Roberto Ramírez Machado (95), descansa sobre una colchoneta en los pasillos del edificio Los Javillos

Foto: Wilmer Cubillán

Roberto Ramírez Machado (95), tiene seis hijos, sin embargo,  permanece solo

Maracaibo — Tristeza. No hay otra palabra que describa mejor el sentimiento que los vecinos de El Javillo III en la urbanización El Varillal sientan ante el abandono de los seis hijos de Roberto Ramírez Machado (95), quienes dejaron a su progenitor a las afueras del edificio. Las razones que llevaron a estos seis hermanos a abandonar a su padre a la buena de Dios se desconocen.

Roberto descansaba en el pasillo del edificio, a su lado permanecía una bolsa negra con toda su ropa, una cajita de zapatos en donde guardaba su cartera, un banquito rojo y un pote de lata de leche para hacer sus necesidades.

Corazón roto

Marianela Vásquez, vecina del lugar, informó que el señor Roberto fue abandonado por uno de sus hijos a las afueras del lugar «Con un papelito que decía: Soy el padre de Yamelis Ramírez, ella vive en el 1B». Un vecino del sector pudo percatarse de la presencia del señor quien estaba del lado fuera del edificio gritando ayuda.

Lo llevó hasta adentro y al informarle a su hija Yasmeli, esta lo miró y le dijo que no podía tenerlo con ella pues se iría de viaje. «Se fue con su hijo y su esposo sin importarle el bienestar de su padre, esa señora es una desalmada», manifestaron los vecinos.

Conversando con el señor Roberto, este se mostró locuaz, cómico y lúcido, un poco sordo del oído izquierdo, pero al preguntarle cómo había llegado allí, unas lágrimas corrieron por su rostro. «No quiero hablar de mis hijos, ellos no me quieren, mi hija Yasmeli  me vio ese día y me dijo que los hijos no tenían obligaciones con los padres porque ellos no piden que los traigan al mundo».

Roberto recordó que vivía en el sector Haticos con un hijo que no mencionó el nombre.
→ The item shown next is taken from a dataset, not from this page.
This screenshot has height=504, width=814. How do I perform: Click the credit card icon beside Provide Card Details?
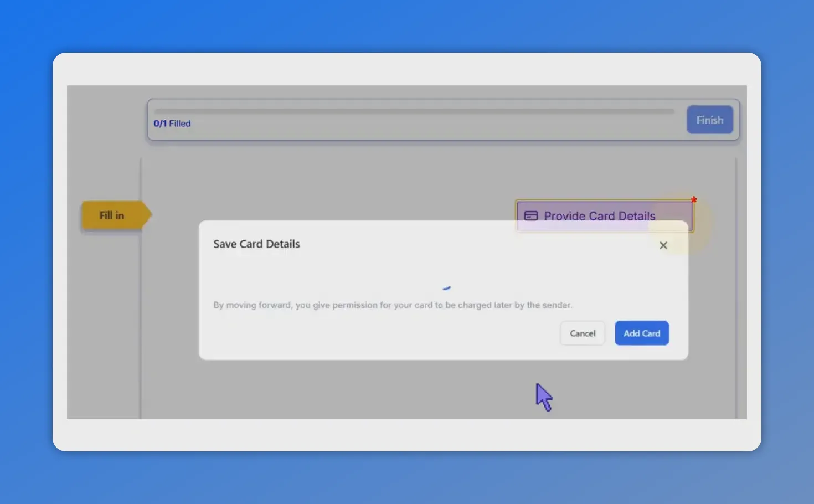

Le quedan seis hijos puesto que uno murió de manera natural hace varios años.

Vecinos de buen corazón

Entre los habitantes del lugar se turnan para atender a Roberto quien de día reposa en una colchoneta con un ventilador en el pasillo de los edificios y de noche la señora Marianela lo mete al apartamento y lo cuida. Entre todos le hacen la comida y colaboran para bañarlo y cambiarlo de ropa, han comprado pañales y se los cambian constantemente.
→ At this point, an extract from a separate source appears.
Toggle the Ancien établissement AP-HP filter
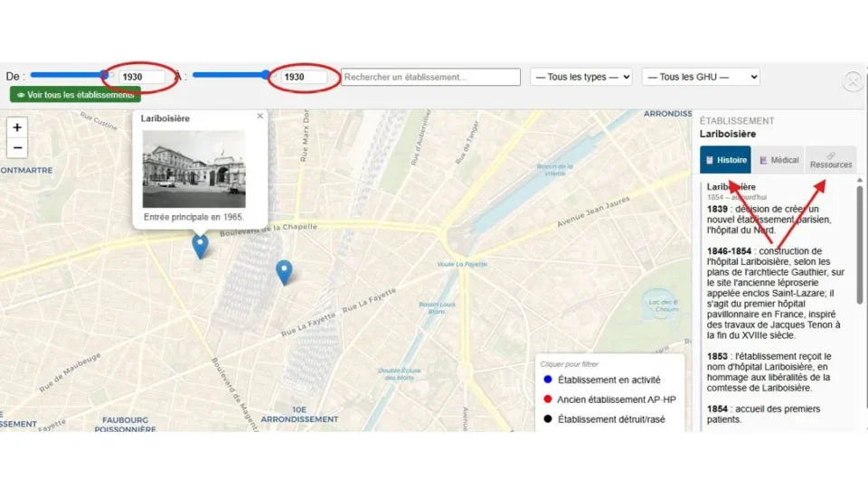Screen dimensions: 868x488 tap(609, 399)
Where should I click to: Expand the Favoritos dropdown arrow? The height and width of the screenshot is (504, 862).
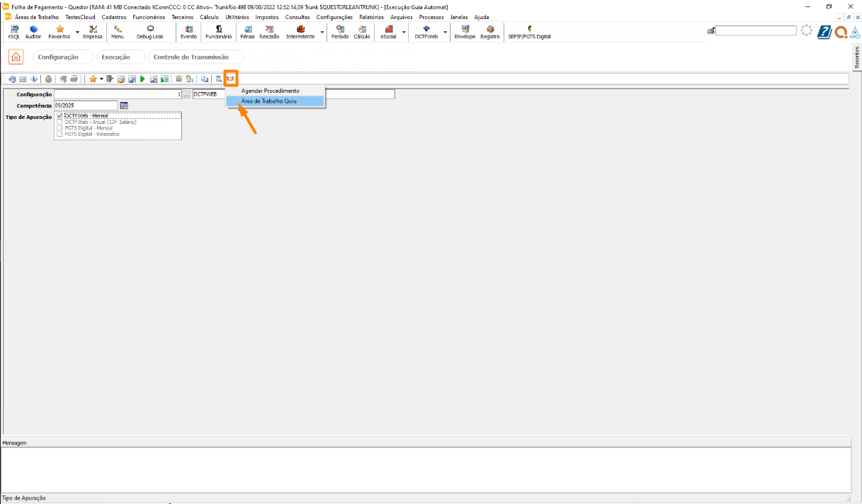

Roberto no puede moverse con facilidad y posiblemente sea llevado al ancianato Inager, ubicado al lado de La Barraca el día de hoy. El caso fue llevado a Fiscalía por la señora Marianela quien es la persona que tramita todo el papeleo para su traslado.

«No me quiero ir de aquí, me están tratando como un rey, pero si me van a llevar a un ancianato espero verlos por allá visitándome», dijo el anciano.